To continue our celebration of National Poetry Month, we have another poem for you today. But this isn’t just any poem! Ebonie’s “Stop-It Is Spring” was a finalist in our Spring Poem Contest.  We’ll be posting each of the four finalists until Sunday…when we’ll reveal our winner!  Ebonie, a sixth grader at Ojeda Middle School, writes in her finalist poem about that special “wonderfulness in the air” that comes from the warmth of spring, the smell of newly blossomed flowers, and the dancing wind.  Ebonie’s words remind us to stop and admire the beauty spring brings and to look forward to a new beginning.

Stop—It Is Spring

The tree stops doing what is was
doing—shaking, you might say.
The grass stops dancing in a very
odd way, like a girl I don’t know
as she runs through the grass
and the red roses and the sunflowers—
she stops. Her nose is clear. It is
hot now. She can smell the
wonderfulness in the air because—
yes—
it’s spring.

Ebonie, sixth grade, Ojeda Middle School

Love and Thunderstorms

Carolina, a fourth grade student from Bluebonnet Trail Elementary, reminds us of the unique qualities of time, in her poem, “Love Poem to Time.” Carolina personifies time, which has the ability to provoke the deepest sentiments within us.  She also acknowledges how valuable time is to every person, whether they are stranded on an island, fighting to survive; or whether they are risking their lives to protect and care for their family. Her poem inspires us to love the time we have, and to appreciate  everything we do.

Love Poem to Time

Time, what a never-ending story.
If someone were to write it all down,
you probably wouldn’t be able to read
even five chapters. Some dull, some exciting,
happy, graceful, astonishing, sad,
and some depressing.
But know this,
they are all human stories, like the old,
white-haired woman who walked
to the Amazon on foot. Or the man
who survived four years alone on an island.
Or the man who loves his family so much
he risks his life just to get them fed.

Carolina, fourth grade, Bluebonnet Trail Elementary School

 

There is a distinctive feeling one gets when a thunderstorm strikes. Cheyenne, a fourth grade student from Mr. Alaniz’s class at Pickle Elementary, seems to feel fear and curiosity at the same time.  She parallels the storm with the sound of a woman screeching and the horrifying image of a cat scratching the sky.  Yet despite the terror the storm produces, Cheyenne opens her window and allows the rain to take hold of her senses and wipe away her fear.

The Thunderstorm

I was on my bed listening to the thunder;
it sounded like a woman screaming.
I opened my window and I could smell the rainwater.
It smelled like the saltwater.
I put my hand out
and it felt like a waterfall hitting my arm.
The lightning looked like a cat scratching the sky.

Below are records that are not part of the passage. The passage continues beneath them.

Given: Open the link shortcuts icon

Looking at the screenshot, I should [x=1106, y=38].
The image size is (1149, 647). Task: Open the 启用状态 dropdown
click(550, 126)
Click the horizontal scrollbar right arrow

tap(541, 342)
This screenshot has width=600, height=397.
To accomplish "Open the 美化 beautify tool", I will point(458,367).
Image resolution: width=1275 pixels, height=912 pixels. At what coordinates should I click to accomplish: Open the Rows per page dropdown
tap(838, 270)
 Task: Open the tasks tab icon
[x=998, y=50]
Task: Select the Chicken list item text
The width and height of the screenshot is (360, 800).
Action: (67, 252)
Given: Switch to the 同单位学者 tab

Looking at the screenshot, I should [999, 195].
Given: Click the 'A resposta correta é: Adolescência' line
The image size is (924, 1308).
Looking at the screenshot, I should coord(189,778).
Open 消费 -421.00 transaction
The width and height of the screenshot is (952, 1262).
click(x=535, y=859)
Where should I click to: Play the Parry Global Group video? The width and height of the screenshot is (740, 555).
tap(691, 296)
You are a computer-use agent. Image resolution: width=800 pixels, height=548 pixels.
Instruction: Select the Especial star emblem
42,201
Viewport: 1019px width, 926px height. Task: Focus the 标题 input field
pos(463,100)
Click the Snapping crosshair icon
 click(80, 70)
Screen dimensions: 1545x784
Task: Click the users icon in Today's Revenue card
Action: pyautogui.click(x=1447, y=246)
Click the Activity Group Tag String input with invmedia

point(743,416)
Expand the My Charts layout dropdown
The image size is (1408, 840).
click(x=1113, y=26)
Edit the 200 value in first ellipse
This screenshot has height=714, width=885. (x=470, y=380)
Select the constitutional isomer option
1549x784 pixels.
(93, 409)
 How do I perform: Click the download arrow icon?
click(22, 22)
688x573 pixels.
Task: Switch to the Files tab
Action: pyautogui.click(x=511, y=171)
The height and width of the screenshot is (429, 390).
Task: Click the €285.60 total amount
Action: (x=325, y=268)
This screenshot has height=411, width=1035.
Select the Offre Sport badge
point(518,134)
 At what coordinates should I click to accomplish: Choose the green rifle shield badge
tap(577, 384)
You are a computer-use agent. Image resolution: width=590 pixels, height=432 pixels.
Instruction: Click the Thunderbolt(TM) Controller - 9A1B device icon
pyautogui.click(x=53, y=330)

Cheyenne, fourth grade, Pickle Elementary School

 

Compressing Michael Crichton into Poetry

Sahar, a ninth grader and former Badgerdog summer camp writer, shows us that anything can inspire us to write, including Michael Crichton’s novel Airframe: “an aero-techno-thriller which relates the story of a quality assurance vice-president at the fictional aerospace manufacturer Norton Aircraft, as she investigates an in-flight accident aboard a Norton-manufactured airliner that leaves three passengers dead and fifty-six injured.” Sahar gives voice to the pilot, whose thoughts we never hear in the novel.  Sahar shows us what the compression of poetry can create: she develops urgency with white space between lines and demonstrates how a past tense verb can leave a reader with a lingering sense of dread.  

Pilot

Fighting with yourself, internally
and externally

Because the problem never even
existed

Mystery

56 injured, 3 fatalities

In the depth of the sky

Suspense

Elements that seem to be mere
fiction spark panic that gently
flows through your blood

Colder and colder you become, yet
sweat drops onto the controls

You don’t understand what’s
happening to you but you can
control it

Slowly each spark lights another
and another and your body turns
rigid

Why You? Why them?

You feel all of it tumbling down to
the world

Let reality embrace all

Let Truth be told

Simple mistakes lead to
misfortune danger

Real facts would have ruled you
out

They were your only savior

Sahar

The People and Places

We come know the world through its landscapes and the people who inhabit it. And these become our landmarks, our roadmaps. As we get older, we understand home is more than a building with four walls and a roof, but an atmosphere enlivened by the people who know us best. In this week’s Unbound entry, tenth-grader Colleen explores the convergence of people and places, and how both, together, form a compass that points us where we belong.

The Things I Hear Her Say

My mother taught me that when someone dies their spirit lives on. It’s in the whispering wind, in the stubborn rocks, in the winking blue sundown lake and the promising new day’s dawn. Those who have died stay with you. They watch you, hovering far above; they guide you, pulling your feet from far below.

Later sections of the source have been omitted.